La sua vita com'è cambiata nel frattempo?
"Dopo la Liquigas ho corso in una squadra americana, la Cannondale: è stata una bellissima esperienza di vita, ho imparato l'inglese, ho allargato i miei orizzonti, sono stati anni importanti, anche se con rare soddisfazioni sportive. Adesso corro per una squadra kazaka, ma piena di italiani. Anche in questo il ciclismo è molto cambiato, una volta un corridore italiano non si accasava mai all'estero. Oggi è la norma".
Anche perché l'Italia, intesa come sponsor e squadre, è sparita dal World Tour.
"Sì, è una situazione strana, paradossale. Ho corso nella Liquigas, di fatto l'ultima squadra totalmente italiana nel circuito maggiore e avevo la consapevolezza, già allora, di partecipare a qualcosa di storico, di essere parte della fine di un ciclo positivo.
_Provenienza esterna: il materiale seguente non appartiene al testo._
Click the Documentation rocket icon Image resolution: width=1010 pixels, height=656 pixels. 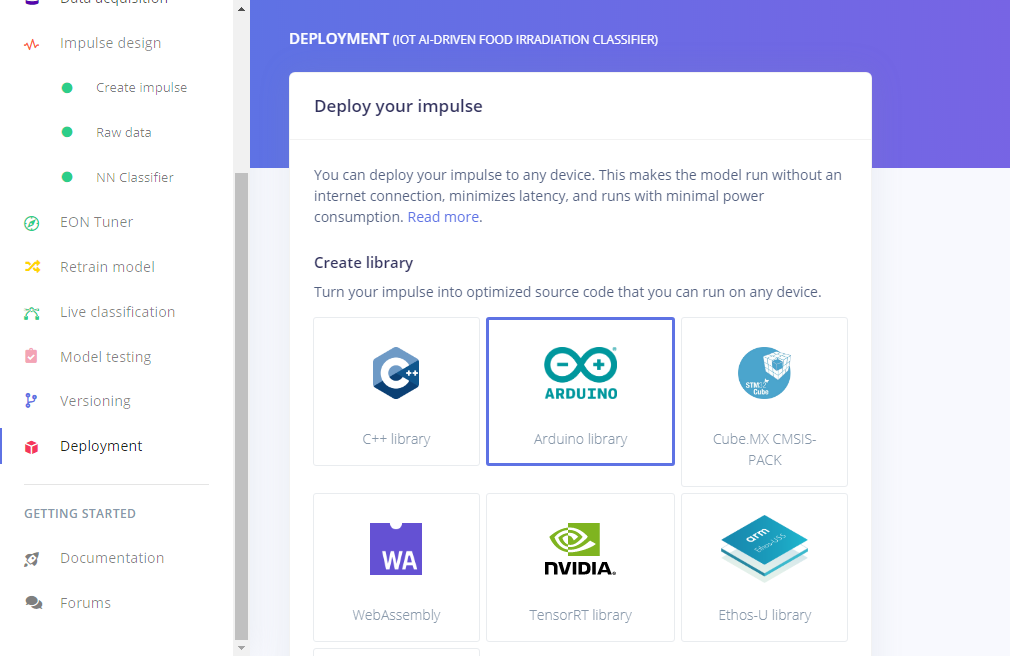point(33,559)
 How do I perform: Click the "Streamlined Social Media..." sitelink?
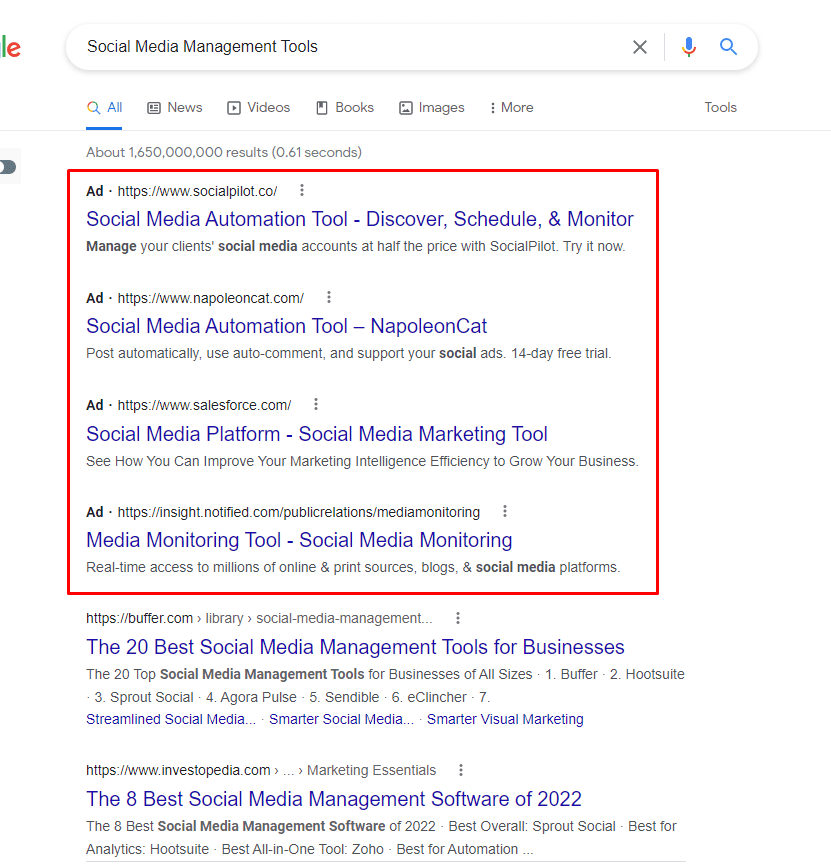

Adesso i denari vengono da altre parti del mondo e dobbiamo adeguarci e, volendo, dovremmo anche imparare".
Al Giro ci saranno solo due formazioni italiane, ma Nippo e Androni stanno dando battaglia per tentare di far cambiare idea a Rcs.
"Vedere squadre come la CCC o la Gazprom, con corridori che difficilmente portano pubblico sulle strade e danno interesse alla corsa, non è una buona decisione, ma nel ciclismo contano molto gli sponsor e le prospettive economiche di una scelta e dunque, se Rcs ha scelto loro al posto delle italiane Nippo e Androni, avrà avuto i suoi motivi e non entro nel merito. Credo che però il nostro movimento ci perda con questa scelta".
Un'altra querelle nata in questi ultimi tempi è quella relativa ai freni a disco: banditi un anno fa dopo il terribile incidente di Ventoso alla Roubaix, riammessi ora.
"Dobbiamo intenderci: i freni a disco sono diversissimi da quelli tradizionali e non è ammissibile un gruppo in cui ci sono corridori che li hanno e altri che non li hanno, il tipo di frenata è totalmente diverso, si rischiano assurdi tamponamenti e molti incidenti, per non parlare dei rischi di tagli o di ustioni. Io non li ho mai usati e non credo di farlo a breve. Fabio Aru ha pronta una bici con freni a disco ma per ora non dovrebbe usarla. La differenza può creare disparità: o tutti o nessuno".
Come va con Fabio?
"Avevamo una bella amicizia ai tempi delle categorie giovanili, siamo coetanei e abbiamo negli stessi anni nelle stesse categorie, anche se mai in squadra assieme. Lui è una macchina da guerra, se ha un obiettivo si impegna da morire, non sgarra, ha una mentalità da leader. Voglio farmi trovare pronto per il Giro e dargli una mano importante. Per il resto, l'intesa già c'è, sapremo metterla sulla strada".
Sente e vede spesso zio Francesco, il mitico Sceriffo?
"Ci vediamo due volte l'anno ormai, io vivo a Montecarlo, la mia ragazza è austriaca, in Trentino capito purtroppo poco".
Progetti, idee per il futuro?
"Sto sfogliando il libro dei test d'ingresso universitari, ho intenzione di iscrivermi a Scienze motorie, ma non so quando né dove ancora. È un mio progetto di vita, vedremo, ma adesso testa bassa e pedalare".